Appellation. For wine and other products, appellation offers legal protection. It prevents a tea labeled “Darjeeling” from being produced outside of the designated geographical region of Darjeeling. Even though it has been produced for generations, da hong pao tea does not yet have such a recognized (and enforced) appellation. So I asked 2 colleagues to help clarify what it means to have an authentic “da hong pao.”
Peter Luong is a second-generation owner of Red Blossom Tea in San Francisco. He and his sister Alice took over the family business from their father. They specialize in Taiwanese and Chinese teas.
Timothy Hsu created The Mandarin’s Tea Room to offer select, (even custom crafted) teas and a tea tasting atmosphere in New York City.
Both Peter and Timothy travel to origin, and are fluent Chinese speakers. Given the thorough visits and the relationships they have cultivated, they offer real, deep insight from farmers and industry experts on understanding Da Hong Pao (大红袍), or Big Red Robe wulong tea.
JW: Talking about the plants themselves, what makes da hong pao authentic?
PL We (Red Blossom) define Da Hong Pao as a cultivar, and we feel that that cultivar is best when grown within the actual Wuyi range. A truly authentic da hong pao is one that is a direct descendant of the original da hong pao. The general agreement amongst tea producers in Wuyishan that I have spoken with is that the one closest in genetic make-up to da hong pao is a cultivar called “beidou” (北斗).
Da Hong Pao is a sub-varietal of ShuiXian. Like Golden Key or Tie Luo Han, each has their own special character profile besides the terroir.
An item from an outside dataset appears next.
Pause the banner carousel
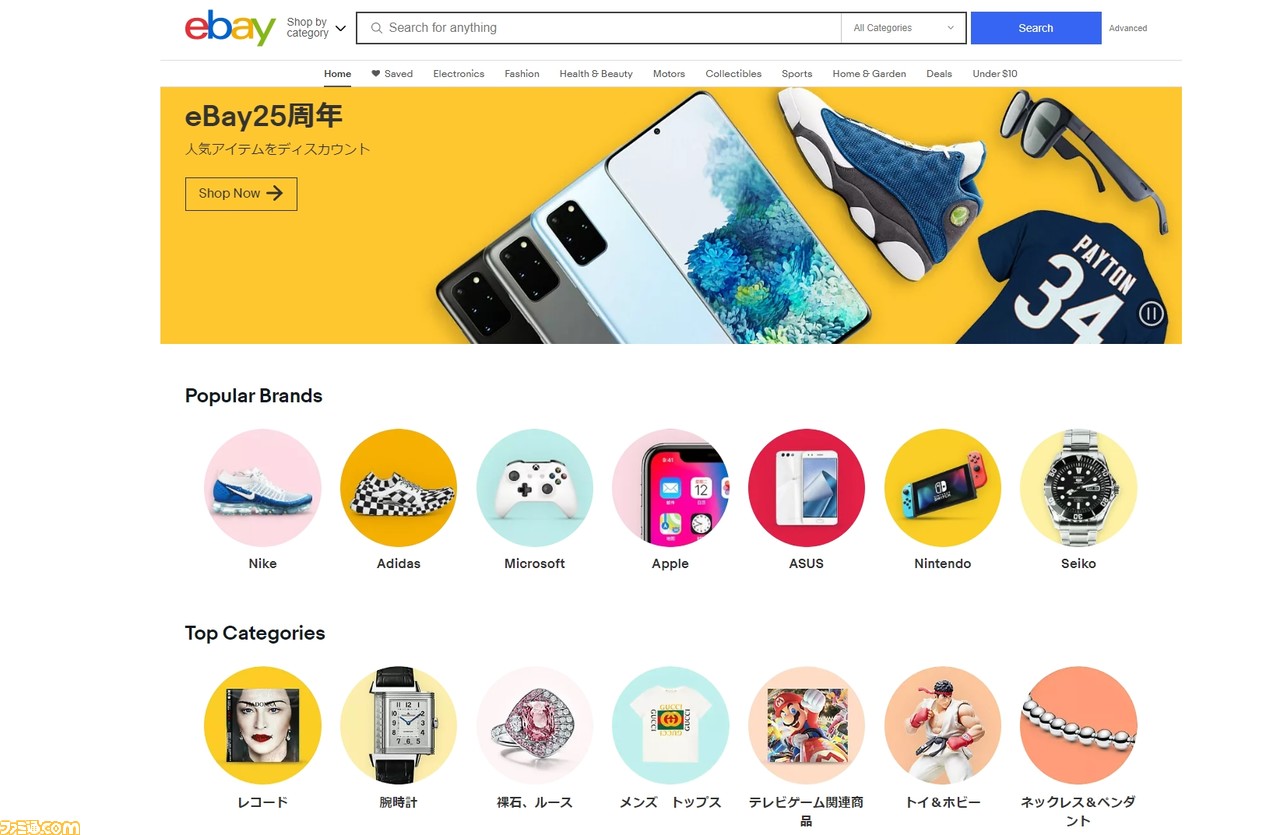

It should also grow around the original mother trees or at least inside the Wuyi Nature Reserve to be considered authentic.
JW: I noticed you both noted authenticity applies when the right plant grows in the right location.
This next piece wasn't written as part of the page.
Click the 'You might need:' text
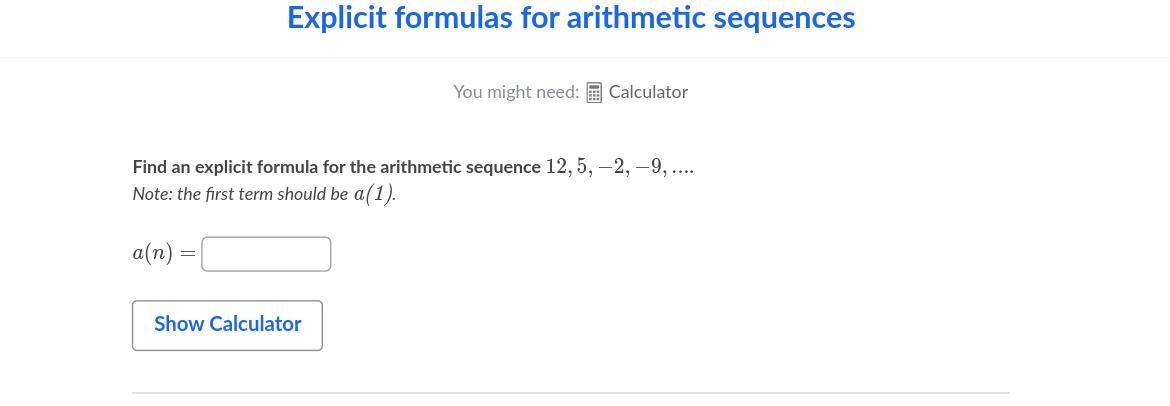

It is very much all about location if you are a tea connoisseur, in my opinion. Just like drinking Lion Peak Longjing, or a champagne, for example. It’s not legally a champagne if the production is not from the Champagne region of France.
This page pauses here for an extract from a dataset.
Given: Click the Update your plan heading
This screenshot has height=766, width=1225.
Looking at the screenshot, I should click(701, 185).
Yes, it needs to come from the Wuyi mountains. It needs to be a zheng yan (正岩). (Editor’s note: See this post on the differences between zheng yan and other classifications.) This is an issue in China, as a lot of wuyis do not come from the actual wuyi mountains but from surrounding tea gardens. It’s a huge issue in the US because I think most of the wuyis being sold here are not “zheng yan”. They are teas grown outside the wuyi mountains (the best tell is price for some of these teas). For example, it’s impossible to have a zheng yan at a price point that some of these teas are being sold for.
JW: But some Wuyi teas just get piled together and sold under the name “da hong pao.” Are there any tells that can help a discerning tea drinker distinguish the more authentic from the less?
Today, the term da hong pao has become an almost generic marketing term, used as a label for “high grade” “wuyi” oolongs. I have quotes around both high grade and wuyi because sometimes, what is being sold is neither high grade nor from the wuyi mountains.
More often than not, what is being sold as da hong pao are blends that consists mostly of Huang guan yin, an incredibly floral cultivar. The use of Huang Guan Yin as a stand-in for da hong pao is based on the incorrect assumption that anything high grade needs to be incredibly floral. What’s amiss is that true beidou /da hong pao is not floral. It has a slightly medicinal character, but is prized for its balance. I like to think of it as a carrier of all the traits for which the individual Wuyi cultivars are known, but in a way that balances their various distinct notes (minerally, floral, rich, etc.).
JW: This conversation could go on, and I hope it does. We haven’t touched upon other potential points, like harvest time and processing factors contribute to authentic da hong pao character. My thanks to Peter and Timothy for contributing.